The processes of final oocyte maturation (FOM) were examined by comparing GSIs with changes in whole oocyte size and histological criteria. Oocyte diameters were measured for 39 ballyhoo collected in April 1998 and March-April 1999. Fixed ovary tissue was washed, teased apart, and placed in a solution of 33% glycerin to 67% water. Measurements of at least 300 oocytes per fish were made to the nearest micron with the aid of a video system and image-analysis software (Optimas, vers. 100, Media Cybernetics, Inc., Silver Spnng, MD). A minimum-size cut-off of 0.15 mm was used to exclude debris within the petri dish. Initially, oocyte diameters from six ballyhoo were measured from four separate sections of ovaries (left, right, anterior, posterior), but the modal oocyte diameter within each individual was the same for all four sections; therefore tissue from other fish was extracted without regard to location within the ovary. Berkeley and Houde (1978) performed a similar test and came to a similar conclusion. Ovaries from fish (n=930 females) collected during March and May 1997, July 1997-October 1998, and March-April 1999 were prepared for histological examination.

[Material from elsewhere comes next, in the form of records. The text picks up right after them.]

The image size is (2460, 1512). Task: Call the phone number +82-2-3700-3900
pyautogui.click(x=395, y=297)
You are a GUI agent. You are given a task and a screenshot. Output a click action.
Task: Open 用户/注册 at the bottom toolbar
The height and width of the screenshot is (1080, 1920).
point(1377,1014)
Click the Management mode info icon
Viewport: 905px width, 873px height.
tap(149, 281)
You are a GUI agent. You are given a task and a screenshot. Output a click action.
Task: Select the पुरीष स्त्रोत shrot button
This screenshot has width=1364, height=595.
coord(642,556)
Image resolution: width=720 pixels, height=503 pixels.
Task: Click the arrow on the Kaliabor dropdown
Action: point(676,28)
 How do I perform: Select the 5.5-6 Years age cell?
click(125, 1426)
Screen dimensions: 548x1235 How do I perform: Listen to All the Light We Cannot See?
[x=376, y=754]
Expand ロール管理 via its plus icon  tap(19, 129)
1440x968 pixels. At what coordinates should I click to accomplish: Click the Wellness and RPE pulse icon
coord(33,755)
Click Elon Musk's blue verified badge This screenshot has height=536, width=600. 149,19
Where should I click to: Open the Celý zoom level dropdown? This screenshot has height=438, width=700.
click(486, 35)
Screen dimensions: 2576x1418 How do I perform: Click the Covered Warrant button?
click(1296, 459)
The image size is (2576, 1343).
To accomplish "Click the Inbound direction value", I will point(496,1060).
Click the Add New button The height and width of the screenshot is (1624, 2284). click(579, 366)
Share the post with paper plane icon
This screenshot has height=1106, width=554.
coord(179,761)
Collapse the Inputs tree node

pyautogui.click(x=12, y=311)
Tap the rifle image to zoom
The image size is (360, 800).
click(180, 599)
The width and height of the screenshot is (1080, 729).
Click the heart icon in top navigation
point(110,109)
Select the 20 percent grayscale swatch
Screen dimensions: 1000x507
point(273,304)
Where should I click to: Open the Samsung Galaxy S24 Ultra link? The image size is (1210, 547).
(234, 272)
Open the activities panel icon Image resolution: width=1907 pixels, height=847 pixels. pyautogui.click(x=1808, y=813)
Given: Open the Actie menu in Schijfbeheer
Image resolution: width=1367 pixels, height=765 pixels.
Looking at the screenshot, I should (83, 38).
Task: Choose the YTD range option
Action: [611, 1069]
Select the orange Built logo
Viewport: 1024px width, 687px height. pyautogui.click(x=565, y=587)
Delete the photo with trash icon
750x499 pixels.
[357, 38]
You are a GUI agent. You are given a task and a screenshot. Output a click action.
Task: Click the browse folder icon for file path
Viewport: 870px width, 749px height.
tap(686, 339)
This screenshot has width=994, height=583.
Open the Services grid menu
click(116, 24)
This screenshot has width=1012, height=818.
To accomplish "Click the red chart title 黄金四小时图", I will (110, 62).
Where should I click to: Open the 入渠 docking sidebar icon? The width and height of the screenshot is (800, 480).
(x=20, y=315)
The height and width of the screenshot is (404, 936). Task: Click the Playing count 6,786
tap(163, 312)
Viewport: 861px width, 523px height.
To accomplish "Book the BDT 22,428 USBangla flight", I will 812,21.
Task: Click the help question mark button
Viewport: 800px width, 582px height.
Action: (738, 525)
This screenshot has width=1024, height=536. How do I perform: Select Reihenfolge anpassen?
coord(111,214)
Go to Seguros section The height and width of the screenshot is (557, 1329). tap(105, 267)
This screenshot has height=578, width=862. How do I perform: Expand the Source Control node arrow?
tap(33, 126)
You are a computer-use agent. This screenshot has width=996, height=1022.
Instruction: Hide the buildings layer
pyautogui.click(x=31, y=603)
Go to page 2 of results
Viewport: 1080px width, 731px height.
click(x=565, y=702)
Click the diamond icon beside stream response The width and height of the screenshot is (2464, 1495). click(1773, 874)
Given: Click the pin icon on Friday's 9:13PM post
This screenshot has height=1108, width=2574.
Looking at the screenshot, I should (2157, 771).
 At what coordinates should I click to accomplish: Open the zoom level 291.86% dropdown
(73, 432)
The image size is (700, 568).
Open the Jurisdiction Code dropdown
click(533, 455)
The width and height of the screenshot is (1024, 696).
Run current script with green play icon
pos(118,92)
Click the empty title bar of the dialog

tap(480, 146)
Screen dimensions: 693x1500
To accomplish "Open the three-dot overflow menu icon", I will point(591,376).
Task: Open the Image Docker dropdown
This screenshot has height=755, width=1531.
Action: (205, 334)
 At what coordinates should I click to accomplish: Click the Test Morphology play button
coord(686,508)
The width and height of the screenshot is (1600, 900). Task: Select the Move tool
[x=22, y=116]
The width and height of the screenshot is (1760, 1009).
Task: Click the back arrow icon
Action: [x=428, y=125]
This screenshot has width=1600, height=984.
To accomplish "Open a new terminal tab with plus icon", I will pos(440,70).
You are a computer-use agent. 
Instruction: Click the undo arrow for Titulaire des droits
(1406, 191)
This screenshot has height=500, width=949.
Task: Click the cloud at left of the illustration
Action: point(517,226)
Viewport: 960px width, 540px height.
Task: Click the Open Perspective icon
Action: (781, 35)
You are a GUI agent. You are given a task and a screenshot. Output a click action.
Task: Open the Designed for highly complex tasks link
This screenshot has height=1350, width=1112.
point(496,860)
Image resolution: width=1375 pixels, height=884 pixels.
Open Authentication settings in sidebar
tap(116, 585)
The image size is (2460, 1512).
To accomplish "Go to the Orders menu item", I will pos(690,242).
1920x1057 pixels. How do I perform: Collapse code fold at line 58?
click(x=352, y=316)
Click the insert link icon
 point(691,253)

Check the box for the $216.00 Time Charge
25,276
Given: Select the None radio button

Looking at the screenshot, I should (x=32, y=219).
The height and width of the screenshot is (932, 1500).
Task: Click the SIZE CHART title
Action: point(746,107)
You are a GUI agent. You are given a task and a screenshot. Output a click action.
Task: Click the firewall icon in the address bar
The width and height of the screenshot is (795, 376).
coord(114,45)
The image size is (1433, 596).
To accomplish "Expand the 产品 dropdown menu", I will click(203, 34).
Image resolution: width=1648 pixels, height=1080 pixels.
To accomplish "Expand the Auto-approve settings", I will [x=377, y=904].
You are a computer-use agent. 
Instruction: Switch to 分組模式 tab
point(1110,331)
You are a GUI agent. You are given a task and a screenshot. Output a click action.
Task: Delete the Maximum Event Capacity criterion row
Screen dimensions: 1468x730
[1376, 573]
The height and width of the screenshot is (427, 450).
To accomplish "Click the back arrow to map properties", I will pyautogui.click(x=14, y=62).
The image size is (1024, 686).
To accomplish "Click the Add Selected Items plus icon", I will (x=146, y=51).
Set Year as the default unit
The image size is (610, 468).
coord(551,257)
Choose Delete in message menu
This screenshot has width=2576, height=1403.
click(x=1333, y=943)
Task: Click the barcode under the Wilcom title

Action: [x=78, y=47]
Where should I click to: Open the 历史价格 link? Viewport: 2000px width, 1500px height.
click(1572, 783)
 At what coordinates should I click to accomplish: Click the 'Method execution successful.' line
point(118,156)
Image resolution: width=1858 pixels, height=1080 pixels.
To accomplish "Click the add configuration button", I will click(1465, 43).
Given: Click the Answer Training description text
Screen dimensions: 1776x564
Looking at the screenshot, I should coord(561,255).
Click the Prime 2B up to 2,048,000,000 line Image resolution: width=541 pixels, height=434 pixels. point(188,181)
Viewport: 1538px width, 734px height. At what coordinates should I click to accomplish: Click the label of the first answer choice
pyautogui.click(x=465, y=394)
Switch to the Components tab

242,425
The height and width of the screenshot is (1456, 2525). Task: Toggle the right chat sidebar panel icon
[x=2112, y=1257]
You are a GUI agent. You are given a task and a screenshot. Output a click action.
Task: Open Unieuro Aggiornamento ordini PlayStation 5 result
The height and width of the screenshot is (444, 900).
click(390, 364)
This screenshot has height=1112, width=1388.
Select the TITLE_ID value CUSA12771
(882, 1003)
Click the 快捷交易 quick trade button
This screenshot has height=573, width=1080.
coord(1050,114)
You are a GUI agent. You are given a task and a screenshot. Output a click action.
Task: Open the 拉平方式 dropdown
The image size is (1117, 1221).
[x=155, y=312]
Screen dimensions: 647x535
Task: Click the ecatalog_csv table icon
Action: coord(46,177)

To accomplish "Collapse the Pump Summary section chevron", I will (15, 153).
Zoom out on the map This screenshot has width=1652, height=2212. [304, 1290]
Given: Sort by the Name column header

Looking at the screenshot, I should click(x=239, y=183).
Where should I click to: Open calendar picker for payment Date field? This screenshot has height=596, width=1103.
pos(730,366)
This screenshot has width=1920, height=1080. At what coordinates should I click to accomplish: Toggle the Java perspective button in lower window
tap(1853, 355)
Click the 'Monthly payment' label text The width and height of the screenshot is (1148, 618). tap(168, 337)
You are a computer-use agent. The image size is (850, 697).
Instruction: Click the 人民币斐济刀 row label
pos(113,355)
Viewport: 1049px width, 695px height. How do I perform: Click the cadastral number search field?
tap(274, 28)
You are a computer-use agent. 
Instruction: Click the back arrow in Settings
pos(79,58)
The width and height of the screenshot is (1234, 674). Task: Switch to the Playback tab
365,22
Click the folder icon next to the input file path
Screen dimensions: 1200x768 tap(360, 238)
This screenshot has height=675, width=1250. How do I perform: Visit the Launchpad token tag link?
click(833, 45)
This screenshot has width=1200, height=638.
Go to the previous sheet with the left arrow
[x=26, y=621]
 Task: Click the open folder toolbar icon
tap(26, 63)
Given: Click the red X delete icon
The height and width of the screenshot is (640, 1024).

Histological methods are presented in McBride and Thurman (2003). Here, the most advanced oocyte stage was recorded (in increasing order of oocyte maturity) as either perinucleolar, cortical alveolar, vitellogenic, or as either of two stages for oocytes in final maturation: nucleus migration and hydration (West, 1990). McBride and Thurman (2003) have reported the size at 50% maturity to be [greater than or equal to]160 mm FL for female balao and [greater than or equal to] 198 mm FL for female ballyhoo (approximately 31.5 g and 60.9 g, respectively, using length-weight relationships from Berkeley and Houde [1978; their Fig. 7]). Mean GSIs and 95% confidence limits were determined for fish with regard to their most advanced stage of oocyte development, and a minimum cut-off value was established for GSI values indicating ripe females.
[FIGURE 7 OMITTED]
The locations of ripe females were plotted to indicate spawning grounds. Water depth and bottom type of these spawning locations were determined by using the Marine Resources Geographic Information System at the Florida Marine Research Institute (www.floridamarine.org). Point locations were recorded by using a global positioning system hand-held unit. The latitude and longitude of fishery-dependent samples were taken onboard the fishing vessel once the lampara net enclosed the fish. Location data for fishery-independent samples were taken from an anchored position. Depth information was divided into the following categories: area exposed at low tide, 0-1 m, 1-2 m, 2-4 m, 4-6 m, 6-10 m, and 10-20 m; only one of 159 locations was without depth information. Substrate information was divided into one of the following categories: platform margin reefs, patch reefs, other hard bottom, seagrass beds, and bare substrate; 32 of 159 locations did not have substrate information.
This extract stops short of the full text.